Adam wasn’t aware that had I had a phial of cyanide about my person it would have been insinuated into his Earl Grey (yes, he’d helped himself to mine and yelled for a fresh pot, amazed that so crummy a hotel could offer such a tea). I was affirmative and charming, as we discussed, or rather I listened to, his tale of theatrical triumph. He didn’t ask what I was doing there and so I didn’t elaborate, feeling it wouldn’t exactly thrill him to be told of cheeses and salamis sliced, of bottles of obscure Pavian red opened, of the Mancunian hordes anxious to get their full money’s worth from the £4 entrance ticket as they stuffed themselves with sausage and red wines.

At Wakefield, soon reached, the conductor reminds “customers” that we must keep all our belongings with us at all times. Mears, I have no doubt, is letting his bacon sarnie go down snug in the back of a publisher’s or impresario’s limousine, chatting up some leggy PR totty as he speeds back home, he to Islington, I to Southfields, that suburb of residual failures and make-dos most of whom have no ambitions greater than Putney or Wimbledon whereas I, before I had to sell up, had a duplex in Regent’s Park once shared with the dazzling Wanda who ran Primax Communications before she went off with Pierre, 15 years her junior, insisting, even as she shut the door (later and more emphatically via her virulent lawyer), on her greater portion of the property sale.

Henri is some relief after six years of relative celibacy, if such a state can be relative, but I do miss Wanda and her experimental attitude to carnal relations.
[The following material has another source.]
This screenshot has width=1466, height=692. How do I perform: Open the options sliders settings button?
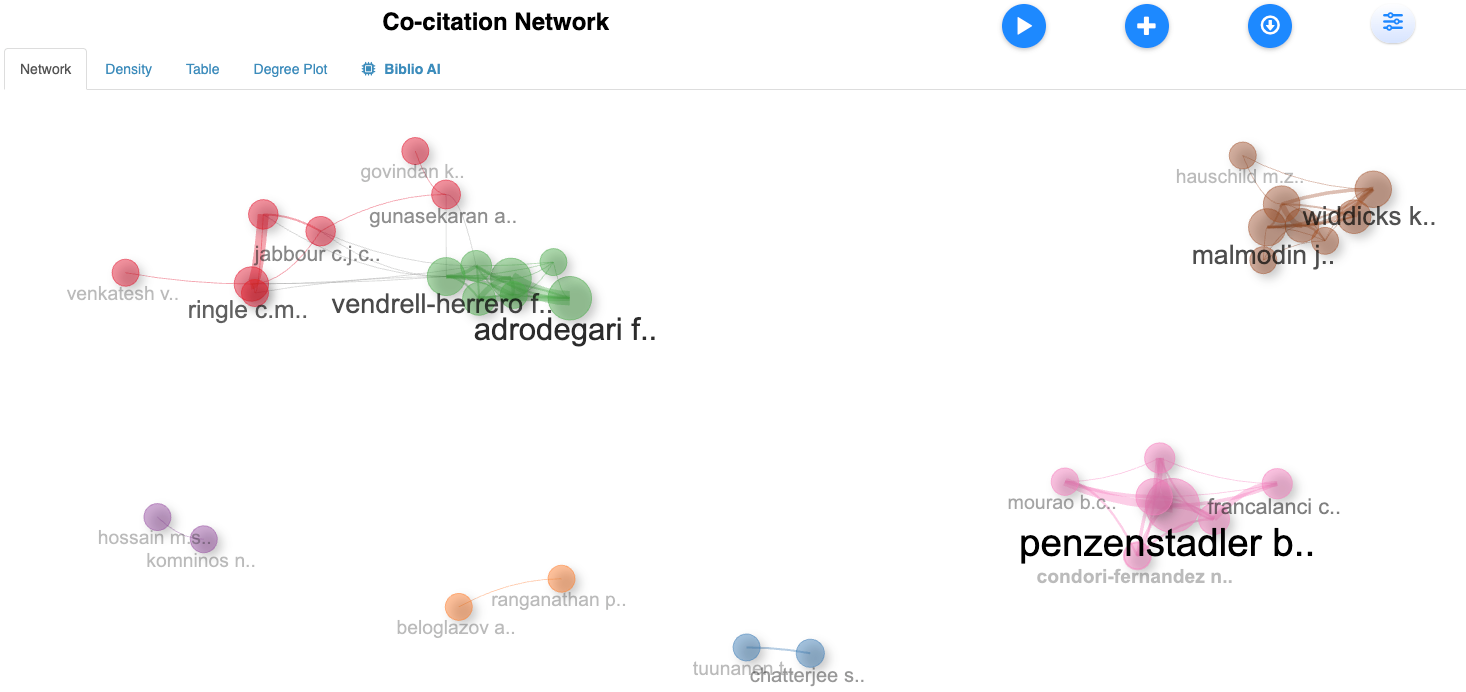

And I miss her money. Henri, my junior by only ten years (as Wanda was all of twenty-three), has the illusion I am still a celebrity and somehow close to wealth, and what can I do to disturb that delicious conceit? Wanda was the sort of woman who would turn up to a wine tasting with a pitbull pup, wearing a pearl-studded collar, in her arms. Henri keeps a single infuriating goldfish, reminiscent in its grasping for air of Jancis Robinson, and often I think of battering and deep-frying it as well I might when the time comes for me to quit her shores for ones more curvaceous, less tense. I wonder what she has in mind for a late Sunday lunch?

It’s no consolation to solve the witless Observer crossword between Wakefield and Stoke-on-Trent. Adam Mears has got to me. Does the grim reaper always announce his forthcoming appearance by adopting the guise of youth? Or am I uniquely able to sense his imminence?

Christ, I feel so bloody morbid! Worse than a fishbone stuck in the throat, like some giant liverfluke cruising through my entrails intent on slow destruction, I feel my doom. Not today. Not tomorrow. Not this side of Christmas. And one of the nastiest aspects of it is that I cannot believe that all my contemporaries are not witnesses to this slow living-death of mine. I cannot escape. I have to move in the same world as Adam Mears or fade away even earlier.

Suicide is an option, I suppose. Or perhaps a jail term for an exotic and notorious crime which would enable me to pen a lucrative memoir a few years after I served my term? I could rape Jilly Goolden perhaps. Burn down Hugh Johnson’s Essex mansion. Or what if I became a darling of the Guardian crowd? Murdered the head of wine-buying for Tesco? Crippled the supplier of Penfold’s vineyard chemicals? Rammed a Sainsbury’s juggernaut with a mechanical grape harvester?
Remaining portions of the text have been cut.